The NHS is deepening further into crisis with trusts having to drastically cut the costs of running up and down the country. But MPs have recently urged that ‘health tourists’ should be charged up front, rather than the process of chasing the debt from them. Recently a Public Accounts Committee report stated the system used for recouping costs from overseas patients is ‘chaotic’.

The 2015/16 NHS budget was £116.4 billion and after a Spending Review it’ll increase to £133.1 billion by 2020/21, however, the increase will be mostly swallowed up by rising prices.

Health tourism

There are two categories that health tourism can be split into, ‘normal use’ – when foreign visitors have ended up being treated. ‘Deliberate use’ – Those travelling specifically for free treatment and use of the NHS is more difficult to quantify.

‘Deliberate’ health tourists who travel for expensive surgery that’ll go straight to A&E is estimated to be around £60-80 million. There are those with access to more routine procedures who have been able to register with a GP and visit on a regular basis, estimates suggest £50 – 200 million, including British expats who may be chargeable but have an active GP registration. The report commissioned by the Department of Health (DH) makes it clear “it’s impossible to estimate with confidence”.

Overall estimates suggest £110 – £280 million per year.

‘Normal’ use health tourists consist of those who are here for a set period who have been treated by the NHS, costing £1.8 billion, but only hospitals are required to charge overseas visitors, meaning around £500 million is recoverable. Much of the costs of non-EEA visitors and migrants are attributed services such as A&E, GPs or others that don’t charge, the same report estimates that around £300 million are related to irregular migrants who have no means to pay.

Worth the costly recovery?

Recent estimates by the DH cost the recovery at £18 million, but these estimates were being compared to what costs were being recovered at the time, £15-25 million. In July 2014, the government introduced new measures to recoup £500 million a year by 2017/18, including better identification of EEA patients and recharging home countries, a ‘health sur-charge’ for non-EEA migrants who have a 6-month plus visa and better identification and recovery from non-EEA patients.

NHS trusts have an estimated £2.45 billion debt, 2015/16, an increase from £894 million in 2014/15, with NHS net deficit at 1.851 billion. The £500 million a year target is not going to offset the increase of costs and interest payments to the private debt owed by the NHS due to some services being sold to private contractors.

NHS ID scheme

With a group of MPs calling for urgent action to tackle health tourism and the ‘chaotic’ system, the government have been advised to act with caution before they choose to extend the dubbed ‘NHS ID’ scheme, that requires patients to provide two different forms of ID to prove eligibility for free care. The scheme could lead to eligible patients to not visit the hospital because of the hassle to seek treatment as It is difficult to prove ‘eligibility’.

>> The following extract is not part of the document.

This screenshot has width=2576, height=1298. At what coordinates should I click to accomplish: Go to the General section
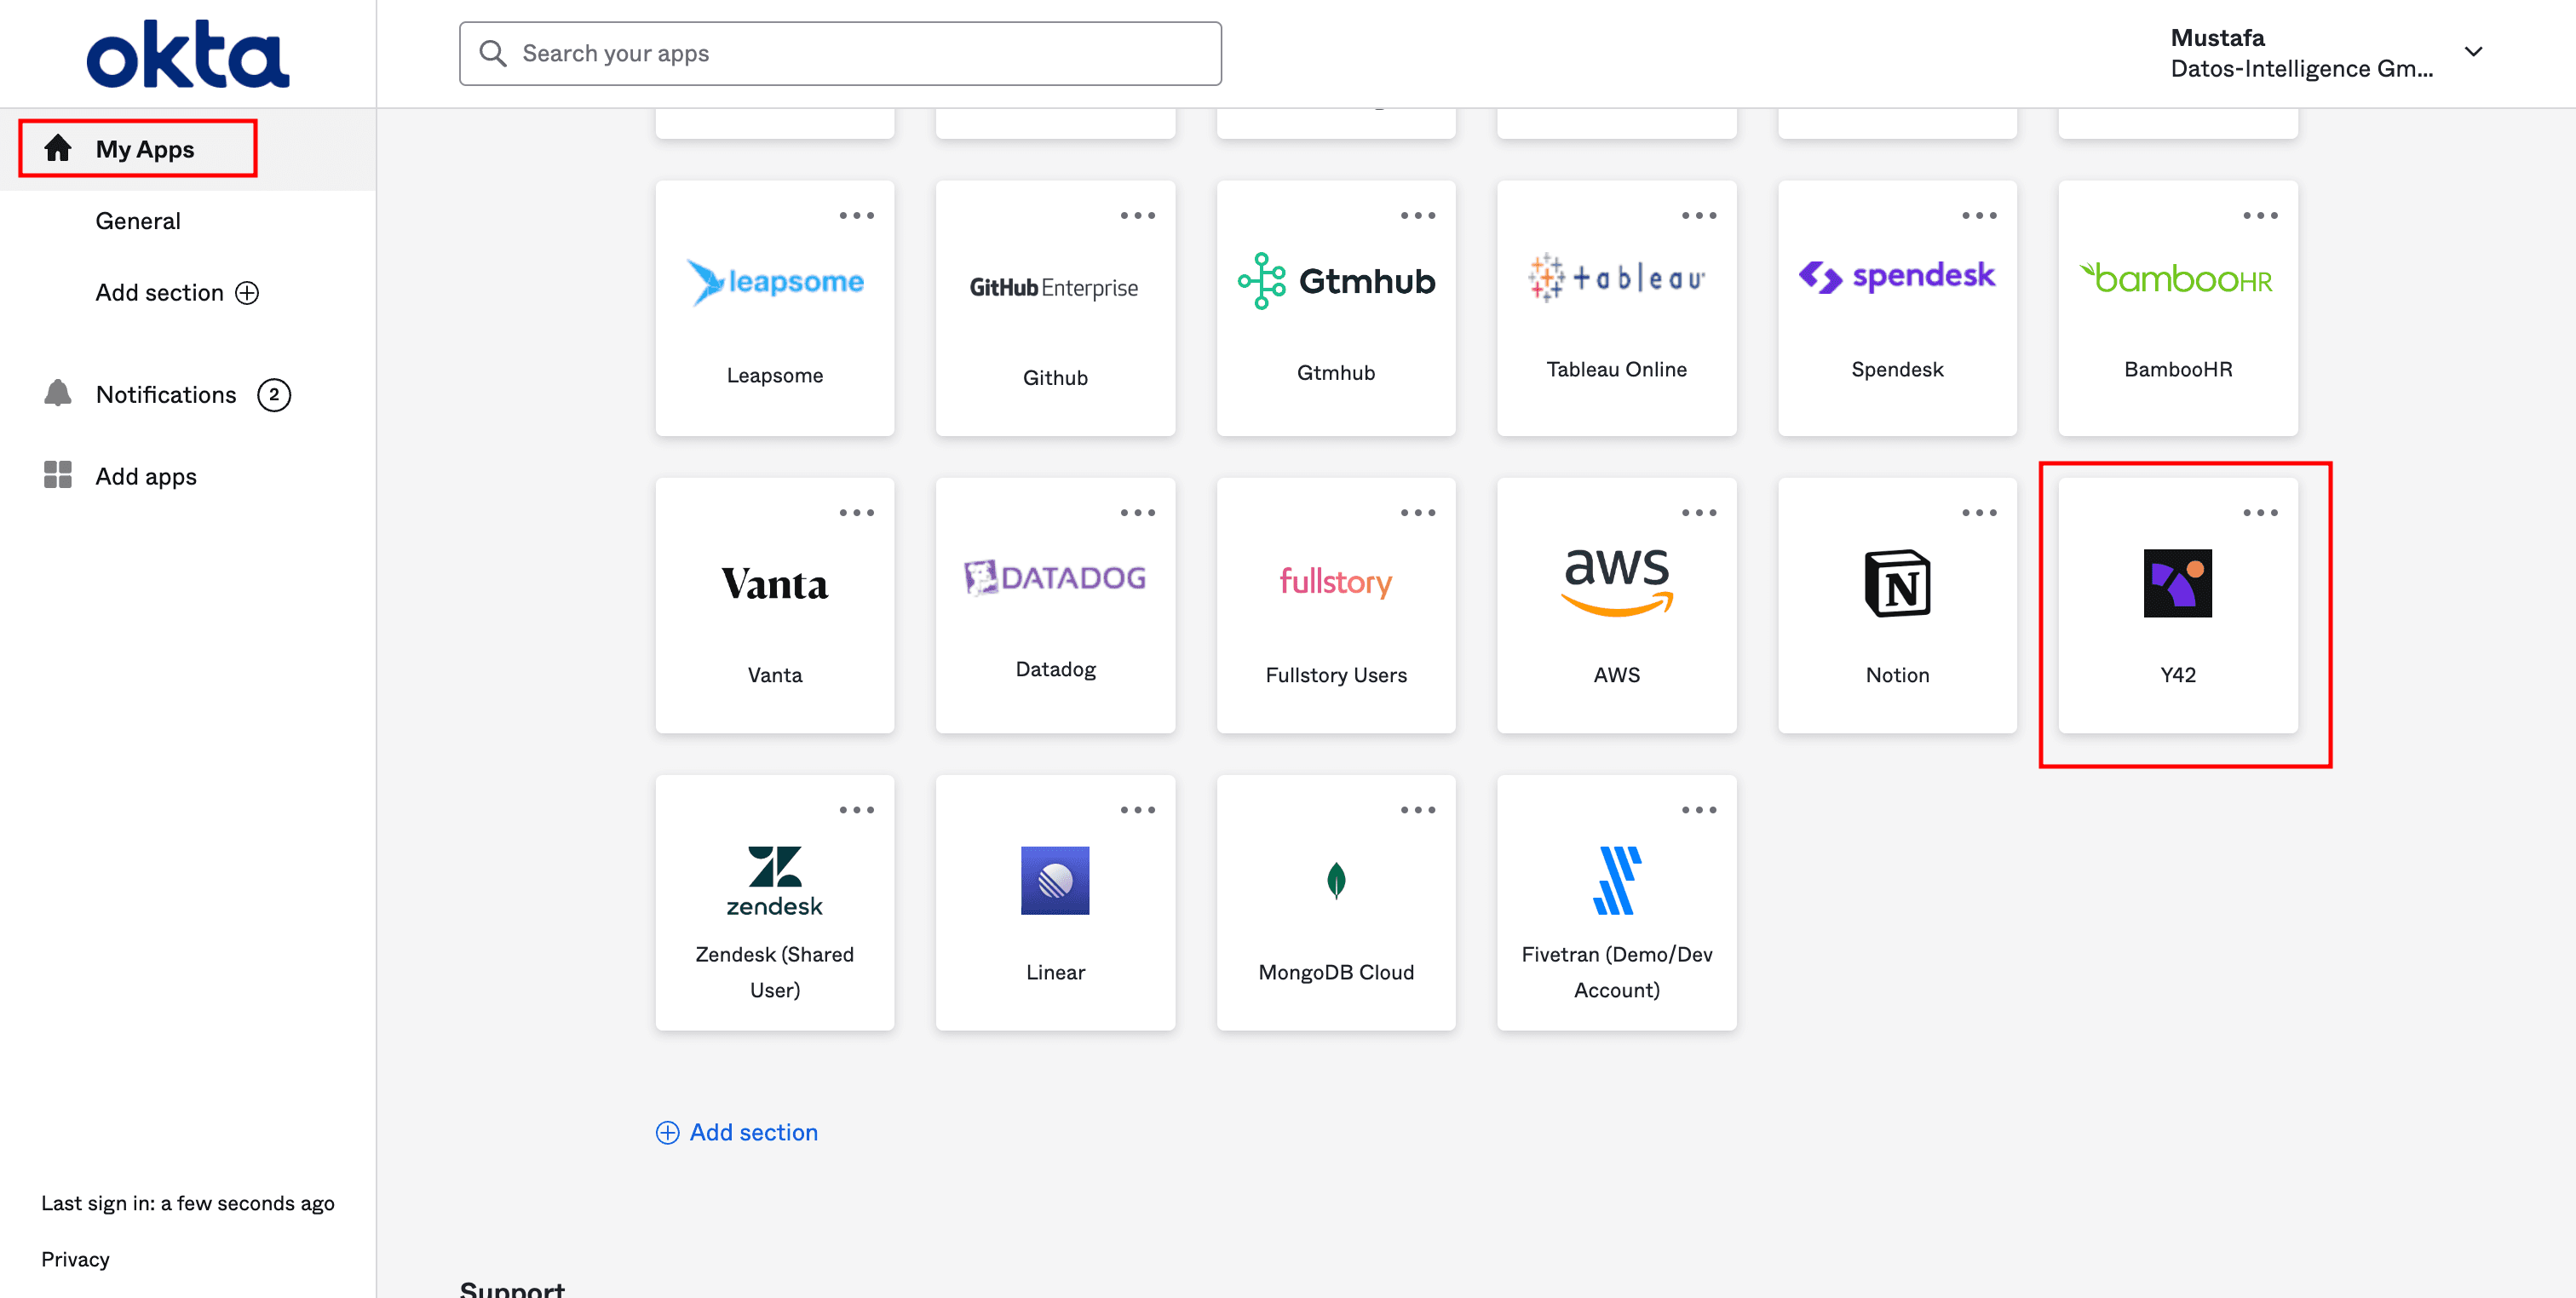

The scheme was piloted in a hospital trust in Peterborough, an area with a high number of immigrants.

Patients were asked to provide their passports and a utility bill, but the committee stated “these documents do not demonstrate entitlement to free NHS care”. MPs also pointed out that some UK-based patients would struggle to provide the documents. The report recommends the extension of NHS numbers and electronic patient records use. It stated that it could “help tackle the low levels of cost recovery” and “the problem that some people find it hard to show documents that indicate their entitlement”.

The current government have set the annual budget increase for the NHS at approximately 1% annually but the real increase of costs is around 6% per year, health tourists are a source of blame for failures to properly fund the NHS and its services.